2. The appellants appealed under Section 82(1) of the Nationality, Immigration and Asylum Act 2002 and the case was listed before Judge of the First-tier Tribunal Froom (hereinafter referred to as the Judge) on July 19, 2016. In a decision promulgated on July 26, 2016 she dismissed the appellants’ appeals.
3. Permission to appeal was lodged and came before Judge of the First-tier Tribunal Colyer on December 7, 2016 but permission to appeal was refused. The appellants renewed their grounds of appeal submitting a witness statement and the matter was considered by Upper Tribunal Judge Kebede on February 9, 2017.
4. Having considered the grounds of appeal she found it was arguable there was a material error in law and directed that the appellants’ solicitors file a statement to confirm and clarify a telephone conversation that had taken place on the day of the original hearing. That statement was served on March 23, 2017.
5. The matter came before me on the above date and whilst neither appellant were in attendance they were represented, as was the respondent.
6. No anonymity direction is made.

PRELIMINARY ISSUES
7. Prior to my entering court it appears that Mr Duffy and Mr Bellara had discussed matters. In essence there were three issues being put forward.
8. The first issue related to grounds of fairness and the way the case had been dealt with by Counsel who had represented the appellants before the First-tier Tribunal.
9. The second issue centred around the decision letter and the Judge’s speculative findings.
10. The third issue related to whether it was appropriate to deal with a hearing on Article 8 grounds without taking oral evidence.

SUBMISSIONS
11. Mr Duffy indicated that the decision letter contained a material error in that it referred to a CAS certificate number which was not the subject of the appellants’ applications. He accepted that when the Judge heard the matter there was no evidence that the CAS relied on issued by Newcastle Academy of Business and Technology had been cancelled. He had sought to make enquiries about the matter but had not had a formal response from his colleagues in the appropriate department. Mr Duffy’s view was that the decision was not in accordance with the law because there was nothing before the Judge, contrary to the Judge’s findings made, that the CAS was not valid. He therefore invited the Tribunal to find there had been an error of law and to remit the decision back to the Secretary of State for a lawful decision to be made. This appeal predated the amendments brought in by the Immigration Act 2014 and it was therefore appropriate to take this course of action.
12. Mr Bellara agreed with this course of action. He felt it was more desirable to deal with it this way for the simple reason that the first ground was very messy and perhaps needed further evidence in light of the conflict between Counsel’s statement and the statement put forward by the solicitor. This was a sensible approach and he invited the Tribunal to take this course of action.

FINDINGS
13. The appellants made an application for further leave to remain and that application was refused because the requirements of the Rules had not been met according to the respondent. It is accepted by Mr Duffy that the decision letter contained a material error and this was something that the Judge was aware of when she heard this matter originally in the First-tier Tribunal. She made findings and it is those findings that Mr Duffy does not seek to rely on. He did not seek to rely on them because he is uncertain that that CAS certificate was invalid. He invited me to remit this matter back to the Secretary of State so she can look into the matter and carry out the necessary checks.
14. Mr Bellara took no issue with this approach.
15. I agree with Mr Bellara that the first ground is a messy ground in that the solicitor is saying that he gave specific instructions about an adjournment whereas Counsel, who originally represented the appellants at the First-tier hearing, suggests otherwise although she has not been given an opportunity to respond to the solicitor’s letter. I am therefore not required to deliberate on that ground.
16. I was invited to allow this appeal based on paragraph 15 of the amended grounds of appeal submitted to the Upper Tribunal and based on the concession given by Mr Duffy and I agree with that submission.

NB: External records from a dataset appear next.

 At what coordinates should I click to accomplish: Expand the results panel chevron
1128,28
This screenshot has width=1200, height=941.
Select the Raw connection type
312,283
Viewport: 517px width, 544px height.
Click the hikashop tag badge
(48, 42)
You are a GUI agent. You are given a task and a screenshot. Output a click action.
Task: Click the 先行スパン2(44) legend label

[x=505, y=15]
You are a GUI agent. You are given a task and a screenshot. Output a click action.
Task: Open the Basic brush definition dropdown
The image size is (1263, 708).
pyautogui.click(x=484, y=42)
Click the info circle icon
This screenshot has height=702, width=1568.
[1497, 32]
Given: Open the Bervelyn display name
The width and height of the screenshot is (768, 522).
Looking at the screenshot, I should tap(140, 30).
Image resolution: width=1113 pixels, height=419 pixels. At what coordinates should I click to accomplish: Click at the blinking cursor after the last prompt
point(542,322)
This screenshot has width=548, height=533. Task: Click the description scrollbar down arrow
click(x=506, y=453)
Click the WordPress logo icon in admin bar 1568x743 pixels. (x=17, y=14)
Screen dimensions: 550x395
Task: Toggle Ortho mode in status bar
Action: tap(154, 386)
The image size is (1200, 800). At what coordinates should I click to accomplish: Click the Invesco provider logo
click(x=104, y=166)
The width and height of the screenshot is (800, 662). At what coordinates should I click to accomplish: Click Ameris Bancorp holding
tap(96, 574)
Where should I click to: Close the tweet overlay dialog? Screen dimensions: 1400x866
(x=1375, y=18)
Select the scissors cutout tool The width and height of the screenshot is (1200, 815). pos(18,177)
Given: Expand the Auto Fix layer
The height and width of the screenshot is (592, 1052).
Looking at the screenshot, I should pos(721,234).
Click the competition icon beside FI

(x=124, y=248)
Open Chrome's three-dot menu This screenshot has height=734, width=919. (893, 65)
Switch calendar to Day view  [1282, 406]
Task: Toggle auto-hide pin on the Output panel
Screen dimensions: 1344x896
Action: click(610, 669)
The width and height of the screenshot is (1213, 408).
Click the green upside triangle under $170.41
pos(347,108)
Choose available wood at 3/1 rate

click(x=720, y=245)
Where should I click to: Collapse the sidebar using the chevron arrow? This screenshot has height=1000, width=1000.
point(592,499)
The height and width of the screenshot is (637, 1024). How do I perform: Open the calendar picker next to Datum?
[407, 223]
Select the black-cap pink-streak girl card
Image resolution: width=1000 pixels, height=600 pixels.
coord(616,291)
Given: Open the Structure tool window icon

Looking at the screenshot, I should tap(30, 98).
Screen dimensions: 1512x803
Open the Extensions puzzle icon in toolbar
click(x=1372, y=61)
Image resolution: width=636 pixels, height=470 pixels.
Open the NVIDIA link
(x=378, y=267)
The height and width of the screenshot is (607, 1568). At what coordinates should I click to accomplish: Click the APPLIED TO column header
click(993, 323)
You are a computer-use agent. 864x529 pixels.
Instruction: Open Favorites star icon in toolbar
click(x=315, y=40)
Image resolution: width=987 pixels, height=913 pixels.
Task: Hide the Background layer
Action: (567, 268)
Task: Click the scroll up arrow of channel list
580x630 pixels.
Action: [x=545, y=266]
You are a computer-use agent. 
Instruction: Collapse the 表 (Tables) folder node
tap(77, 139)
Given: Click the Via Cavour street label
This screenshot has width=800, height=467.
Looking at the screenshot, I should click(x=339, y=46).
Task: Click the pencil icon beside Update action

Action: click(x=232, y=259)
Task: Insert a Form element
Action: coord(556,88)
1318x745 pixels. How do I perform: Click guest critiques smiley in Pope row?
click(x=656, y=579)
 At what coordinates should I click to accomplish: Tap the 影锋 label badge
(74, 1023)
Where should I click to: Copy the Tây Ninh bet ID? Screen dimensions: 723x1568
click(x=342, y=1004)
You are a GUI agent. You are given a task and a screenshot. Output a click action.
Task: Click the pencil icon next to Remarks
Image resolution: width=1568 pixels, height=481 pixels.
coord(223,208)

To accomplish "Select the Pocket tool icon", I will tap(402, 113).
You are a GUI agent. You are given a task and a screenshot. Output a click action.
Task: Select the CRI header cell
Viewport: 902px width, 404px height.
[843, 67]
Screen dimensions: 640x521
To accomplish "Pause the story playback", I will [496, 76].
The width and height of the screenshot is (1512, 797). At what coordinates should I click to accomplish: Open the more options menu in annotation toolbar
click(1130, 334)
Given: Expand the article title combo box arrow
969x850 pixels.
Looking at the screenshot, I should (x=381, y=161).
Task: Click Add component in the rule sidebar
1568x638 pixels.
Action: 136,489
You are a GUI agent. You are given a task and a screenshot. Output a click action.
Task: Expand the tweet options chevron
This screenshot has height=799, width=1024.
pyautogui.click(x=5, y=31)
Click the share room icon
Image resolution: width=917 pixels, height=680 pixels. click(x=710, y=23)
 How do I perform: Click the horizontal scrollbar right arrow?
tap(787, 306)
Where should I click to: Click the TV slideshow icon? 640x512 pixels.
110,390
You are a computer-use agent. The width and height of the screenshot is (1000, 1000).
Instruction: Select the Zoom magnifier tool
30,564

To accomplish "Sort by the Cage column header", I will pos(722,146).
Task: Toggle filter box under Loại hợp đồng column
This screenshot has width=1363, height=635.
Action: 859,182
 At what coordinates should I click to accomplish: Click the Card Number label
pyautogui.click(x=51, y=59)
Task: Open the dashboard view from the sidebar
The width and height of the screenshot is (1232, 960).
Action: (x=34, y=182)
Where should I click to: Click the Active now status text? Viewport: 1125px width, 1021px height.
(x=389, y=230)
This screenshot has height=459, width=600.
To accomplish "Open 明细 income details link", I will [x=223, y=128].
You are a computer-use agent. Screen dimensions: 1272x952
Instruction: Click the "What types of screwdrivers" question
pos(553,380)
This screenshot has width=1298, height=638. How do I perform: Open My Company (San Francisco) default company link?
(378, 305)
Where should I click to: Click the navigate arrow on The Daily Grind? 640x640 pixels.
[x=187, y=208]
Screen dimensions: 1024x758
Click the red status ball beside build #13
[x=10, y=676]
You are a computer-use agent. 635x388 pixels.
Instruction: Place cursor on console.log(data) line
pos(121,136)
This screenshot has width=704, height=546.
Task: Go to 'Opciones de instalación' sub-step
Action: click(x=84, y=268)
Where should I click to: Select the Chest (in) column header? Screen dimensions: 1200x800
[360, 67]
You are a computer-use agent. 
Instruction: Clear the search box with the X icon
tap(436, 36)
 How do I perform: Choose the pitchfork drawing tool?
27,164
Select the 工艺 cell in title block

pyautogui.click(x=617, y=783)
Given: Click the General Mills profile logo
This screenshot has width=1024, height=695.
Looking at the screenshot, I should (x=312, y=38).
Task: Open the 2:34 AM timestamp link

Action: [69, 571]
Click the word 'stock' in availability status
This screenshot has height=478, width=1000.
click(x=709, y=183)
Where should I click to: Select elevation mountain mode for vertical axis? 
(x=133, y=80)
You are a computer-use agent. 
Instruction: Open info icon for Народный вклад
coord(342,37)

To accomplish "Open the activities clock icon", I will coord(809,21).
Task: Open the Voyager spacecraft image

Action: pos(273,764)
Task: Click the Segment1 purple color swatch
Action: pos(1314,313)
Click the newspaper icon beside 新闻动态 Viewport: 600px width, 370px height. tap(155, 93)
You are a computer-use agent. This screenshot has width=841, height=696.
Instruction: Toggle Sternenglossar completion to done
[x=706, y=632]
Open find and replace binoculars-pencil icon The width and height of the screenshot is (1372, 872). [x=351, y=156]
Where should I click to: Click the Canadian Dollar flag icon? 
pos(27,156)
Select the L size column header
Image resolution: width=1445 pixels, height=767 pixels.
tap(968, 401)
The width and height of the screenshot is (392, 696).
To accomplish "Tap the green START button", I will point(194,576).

17. I therefore find the decision is not in accordance with the law and should be sent back to the respondent for a lawful decision to be made.


Notice of Decision
18. I allow the appellants’ appeal to the extent that I remit this matter back to the Secretary of State for a lawful decision to be made.


Signed Date April 6, 2017






Deputy Upper Tribunal Judge Alis



TO THE RESPONDENT
FEE AWARD

I do make a fee award as the respondent accepts the decision is not in accordance with the law. I refund the two fees (£280) paid by the appellants in this matter.